Fare la RivoluzionePA con la partecipazione. Come e perché
Siamo sicuri che basti l’ennesima Riforma della Pubblica Amministrazione a consegnarci un’amministrazione che “serva” al vivere sociale ed economico di noi cittadini? Per rispondere a questa domanda, il primo passo è interrogarsi su quanto la Riforma in corso (c.d. Riforma Madia) tenga conto delle aspirazioni e dei modelli emergenti nella società, a cui in ultima istanza l’operato della PA stessa si rivolge.
6 Aprile 2016
Chiara Buongiovanni e Gianni Dominici (a cura di)

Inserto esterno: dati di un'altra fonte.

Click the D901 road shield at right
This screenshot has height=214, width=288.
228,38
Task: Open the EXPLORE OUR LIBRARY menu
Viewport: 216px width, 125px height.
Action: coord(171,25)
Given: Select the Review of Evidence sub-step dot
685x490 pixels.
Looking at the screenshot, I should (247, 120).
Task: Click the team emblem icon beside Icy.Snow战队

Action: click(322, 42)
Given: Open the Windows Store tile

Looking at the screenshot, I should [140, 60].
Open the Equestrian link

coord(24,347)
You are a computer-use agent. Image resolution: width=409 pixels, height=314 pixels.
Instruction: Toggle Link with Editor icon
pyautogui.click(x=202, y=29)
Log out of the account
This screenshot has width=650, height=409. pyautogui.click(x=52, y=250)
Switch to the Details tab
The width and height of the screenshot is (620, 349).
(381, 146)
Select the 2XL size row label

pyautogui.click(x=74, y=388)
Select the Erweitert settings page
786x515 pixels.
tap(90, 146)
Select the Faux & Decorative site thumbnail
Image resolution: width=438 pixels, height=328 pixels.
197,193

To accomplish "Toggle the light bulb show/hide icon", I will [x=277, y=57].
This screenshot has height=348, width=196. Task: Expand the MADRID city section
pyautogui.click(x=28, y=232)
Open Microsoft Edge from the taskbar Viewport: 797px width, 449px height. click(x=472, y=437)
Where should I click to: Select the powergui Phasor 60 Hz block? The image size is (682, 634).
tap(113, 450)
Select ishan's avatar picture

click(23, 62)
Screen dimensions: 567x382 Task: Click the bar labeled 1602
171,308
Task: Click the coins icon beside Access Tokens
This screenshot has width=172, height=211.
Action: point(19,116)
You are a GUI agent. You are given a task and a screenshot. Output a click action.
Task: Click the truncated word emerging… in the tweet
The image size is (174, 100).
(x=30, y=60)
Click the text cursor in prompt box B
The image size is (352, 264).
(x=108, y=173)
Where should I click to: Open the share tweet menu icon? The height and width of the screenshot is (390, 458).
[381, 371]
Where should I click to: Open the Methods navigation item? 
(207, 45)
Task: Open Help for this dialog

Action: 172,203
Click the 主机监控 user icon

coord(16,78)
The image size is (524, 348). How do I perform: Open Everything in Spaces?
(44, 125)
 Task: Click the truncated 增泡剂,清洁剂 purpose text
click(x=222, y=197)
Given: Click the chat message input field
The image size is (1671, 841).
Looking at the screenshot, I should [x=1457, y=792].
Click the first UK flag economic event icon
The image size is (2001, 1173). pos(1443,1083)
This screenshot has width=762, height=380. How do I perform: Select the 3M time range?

Siamo sicuri che basti l’ennesima Riforma della Pubblica Amministrazione a consegnarci un’amministrazione che “serva” al vivere sociale ed economico di noi cittadini? Per rispondere a questa domanda, il primo passo è interrogarsi su quanto la Riforma in corso (c.d. Riforma Madia) tenga conto delle aspirazioni e dei modelli emergenti nella società, a cui in ultima istanza l’operato della PA stessa si rivolge.
La risposta è abbastanza evidente: più volte è stato sottolineato come l’annunciata “rivoluzione” si vada cristallizzando in decreti delegati che ci consegneranno (se andrà bene) una PA rinnovata ma anche profondamente uguale a se stessa, soggetto diverso e lontano dalle dinamiche sociali e culturali in atto in questo paese (e oltre confine).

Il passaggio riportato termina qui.